Love mercy

June 22, 2009

“And what does the Lord require of you but to do justly, to love mercy, and to walk humbly with your God.”

Micah 6:8

The only sermon I remember from my 5 years in Melbourne was one where Tim Costello preached on Micah 6. He spoke about mercy in a way that I’d never thought about before. He said that mercy was knowing full well that you can get screwed over and still doing it anyway. That stuck with me because it wasn’t about being naive and being too stupid to realise what you were getting yourself into. It was about still making the seemingly stupid choice because that was what the Lord required of you and you trusted that He knew better. I wasn’t sure I could accept that. It goes against all of my economist/darwinist instincts. It still does.
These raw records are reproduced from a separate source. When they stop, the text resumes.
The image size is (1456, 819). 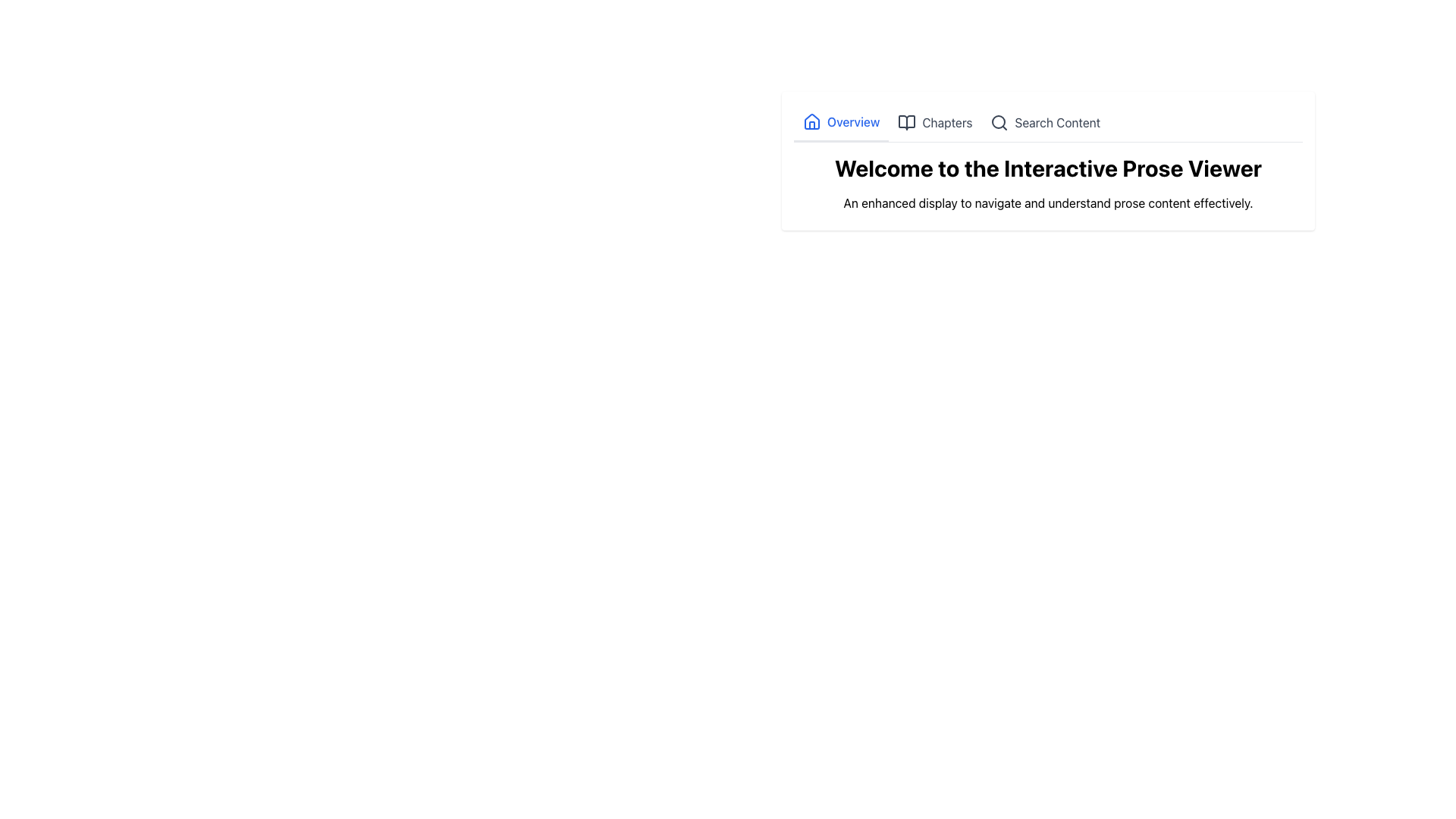 What do you see at coordinates (1056, 122) in the screenshot?
I see `the 'Search Content' text label, which is displayed in medium-sized font and neutral gray color, located in the top right section of the navigation bar, following a magnifying glass icon` at bounding box center [1056, 122]. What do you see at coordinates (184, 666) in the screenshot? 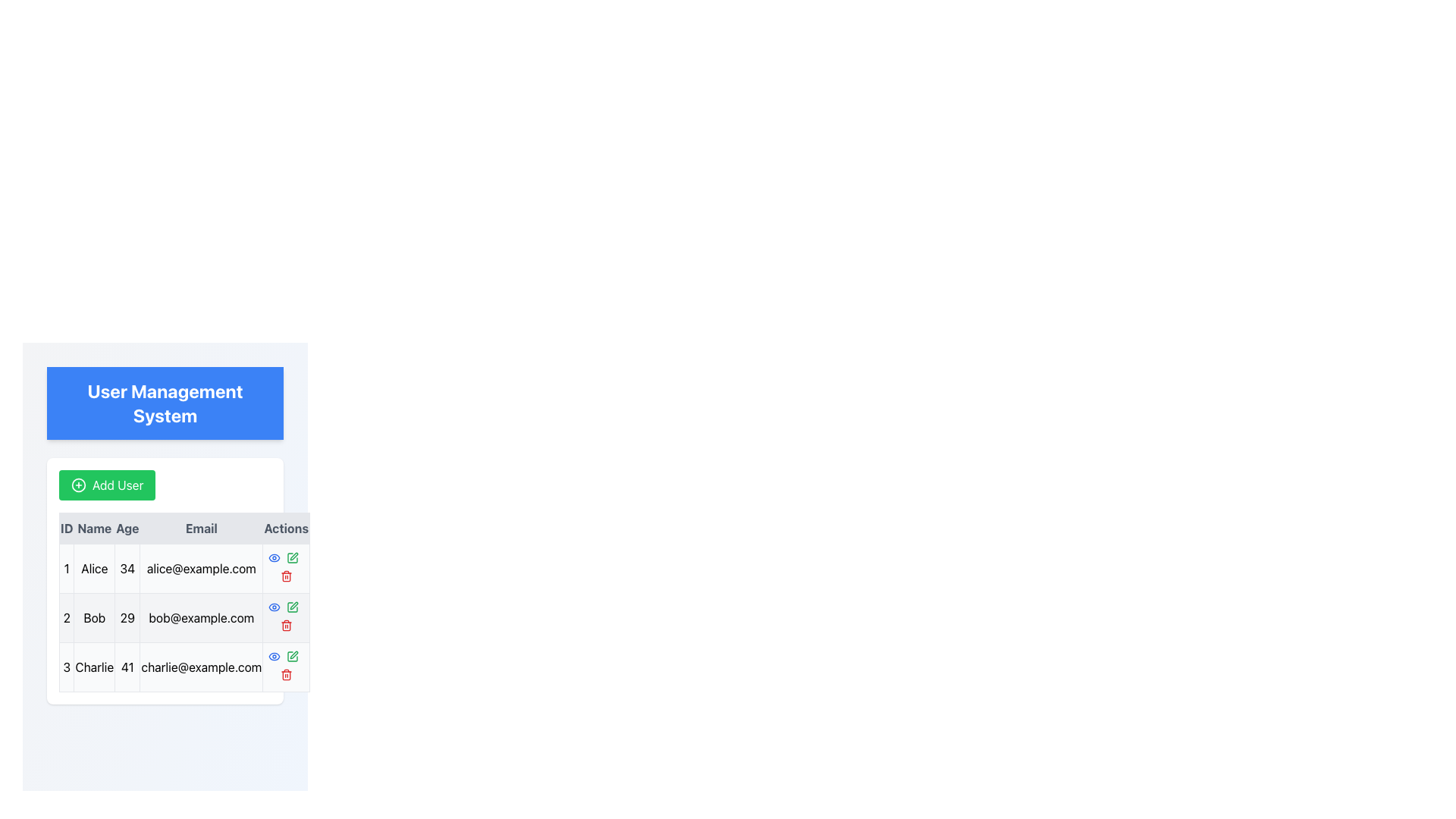
I see `the third table row in the user management interface` at bounding box center [184, 666].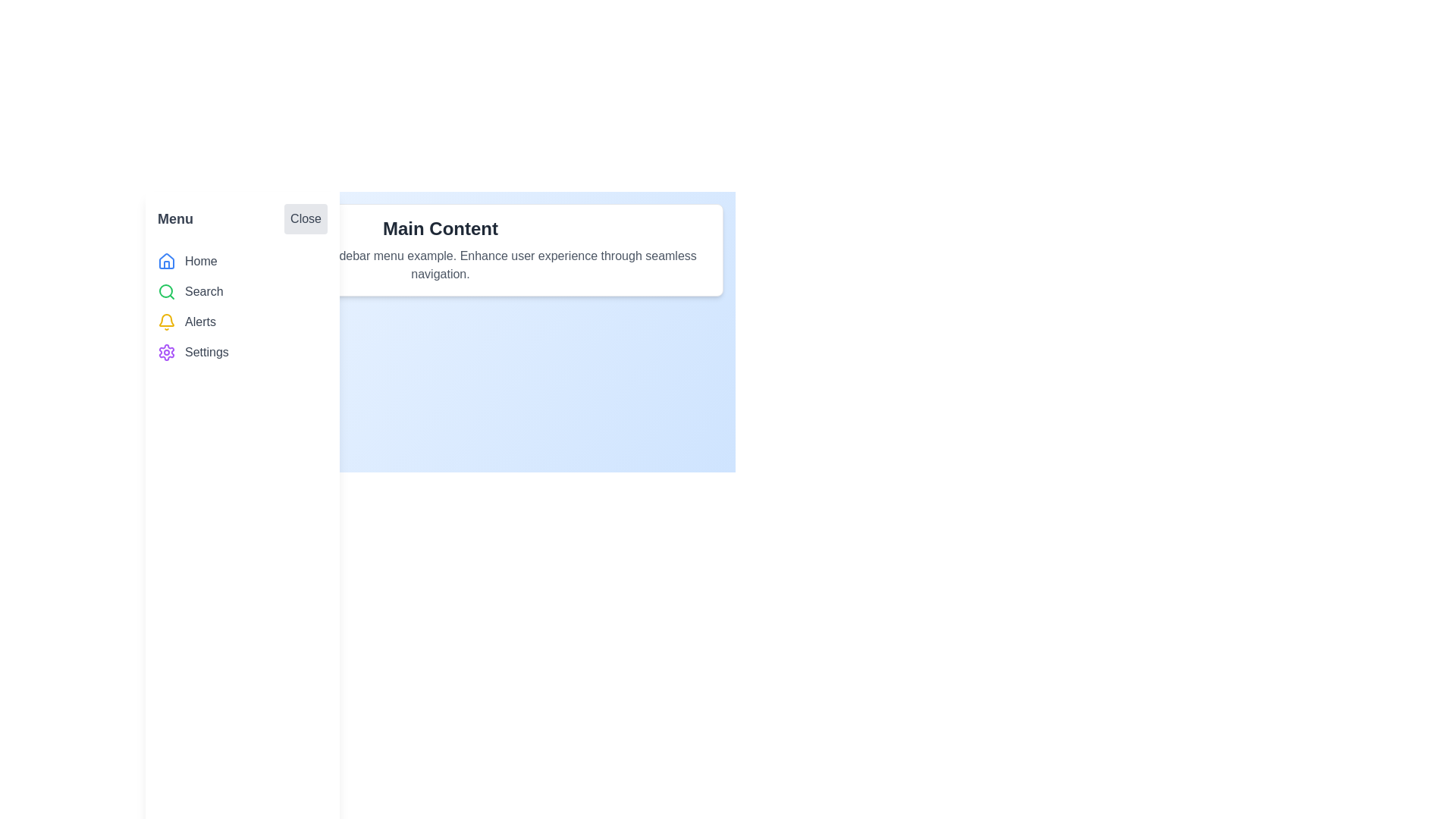 The image size is (1456, 819). I want to click on the 'Alerts' text label in the navigation menu, so click(199, 321).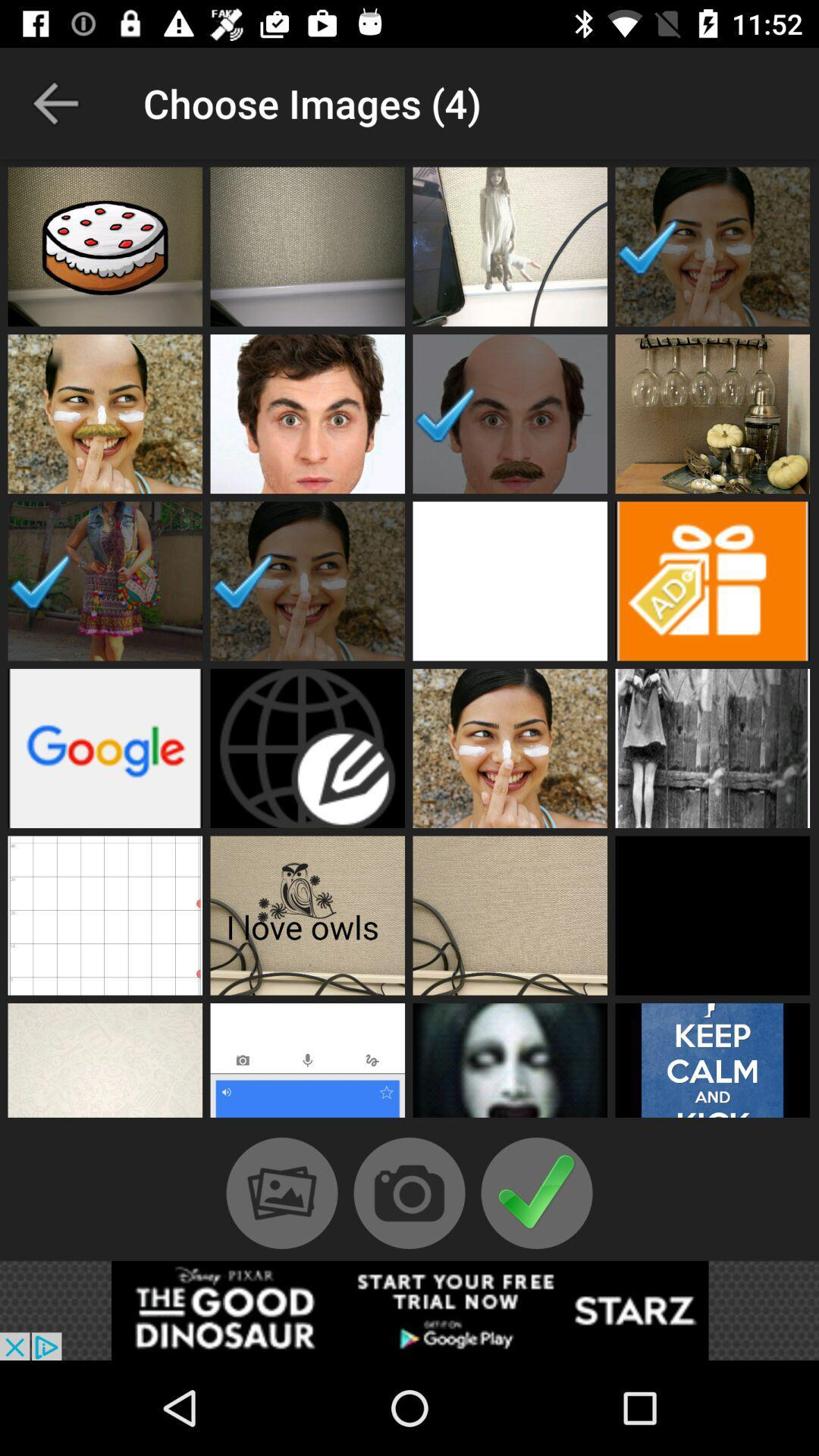 The width and height of the screenshot is (819, 1456). I want to click on image, so click(510, 748).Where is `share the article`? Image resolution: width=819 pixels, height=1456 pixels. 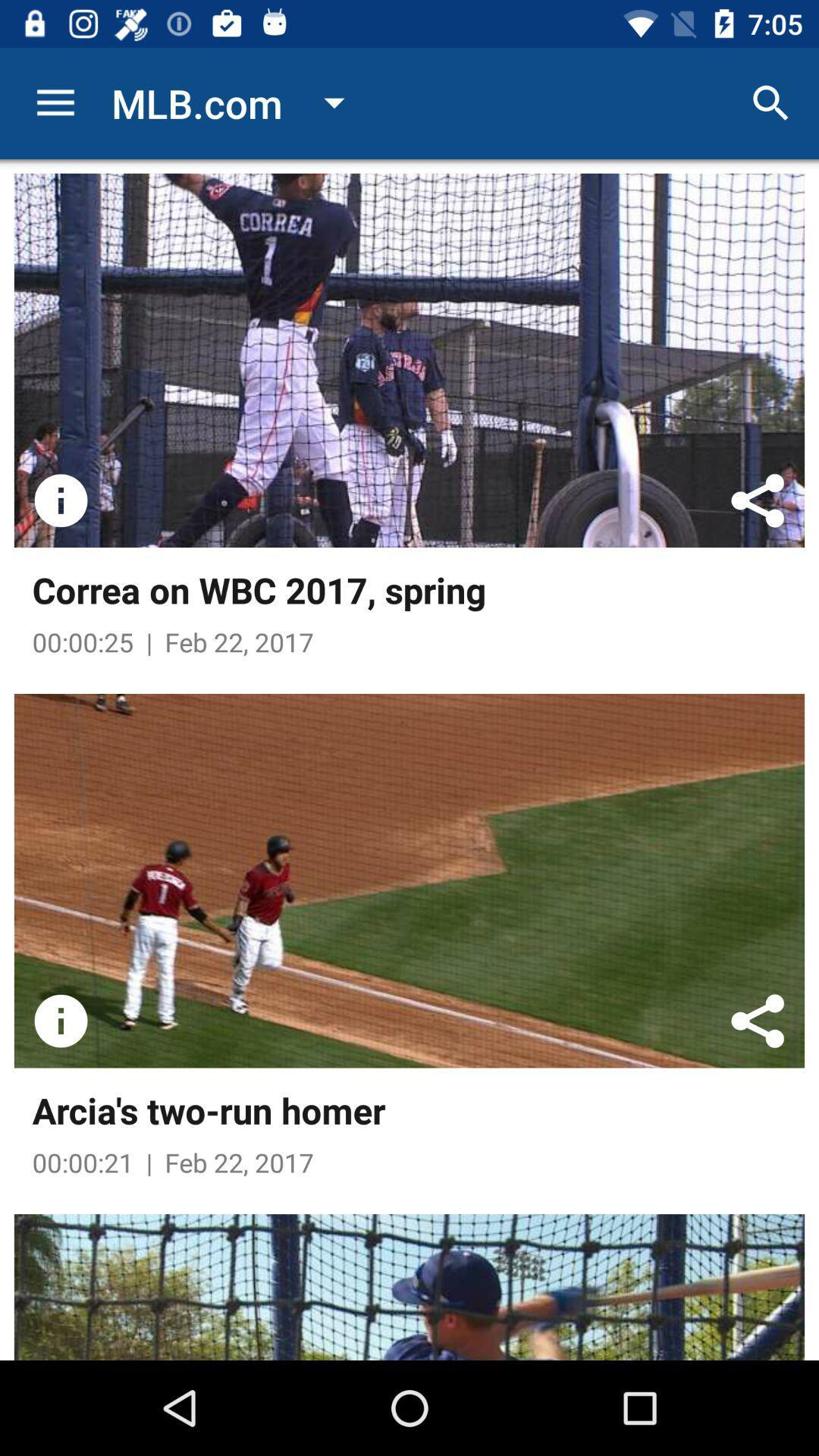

The only sermon (or snatches of a sermon) I heard in my 4 weeks in the US was on the same passage. J and I had wandered into a Catholic church and they had just started mass so we sat down. The priest read out Micah 6:8 and I remembered Tim Costello’s sermon. Love mercy. If I had trouble accepting “love mercy” as an idealistic 20 yo in Melbourne, I definitely am 10 steps further away from accepting “love mercy” now. Now knowing the what mercy can cost me. Giving up my rights to self-defence. Still doing it anyway. This is what the Lord requires of me? Wow. And yet, I think I’ve seen enough to now also know that mercy is one of the only ways to break a really destructive cycle of tit for tat. An eye for an eye makes the whole world blind.

One thing nice about the Catholic church is that they kneel to pray. There is something serious about that prayer. It seems more serious than praying sitting down in the pews somehow. In my highly logical, transactional way of thinking, I thought aloud to God (prayed, if you will) that mercy was an illogical concept. Which person (not me) in the right state of mind would do something knowing full well that they could get screwed over? And yet my heart knows that the whole point of being Christian is to live in a way that is counter-intuitive because it breaks the cycle. Is that not what I call “grace”? But still I cannot bring myself to get over the mental hurdle to love mercy – notjust  as a happy-touchy-feely idea but as a serious way of life. So I prayed for the uncomfortable disconnect between my transactional brain and my heart that loves God and takes what He requires of me quite seriously.  (Thorn in my flesh indeed.)

Blessed are the merciful for they shall obtain mercy. Urg.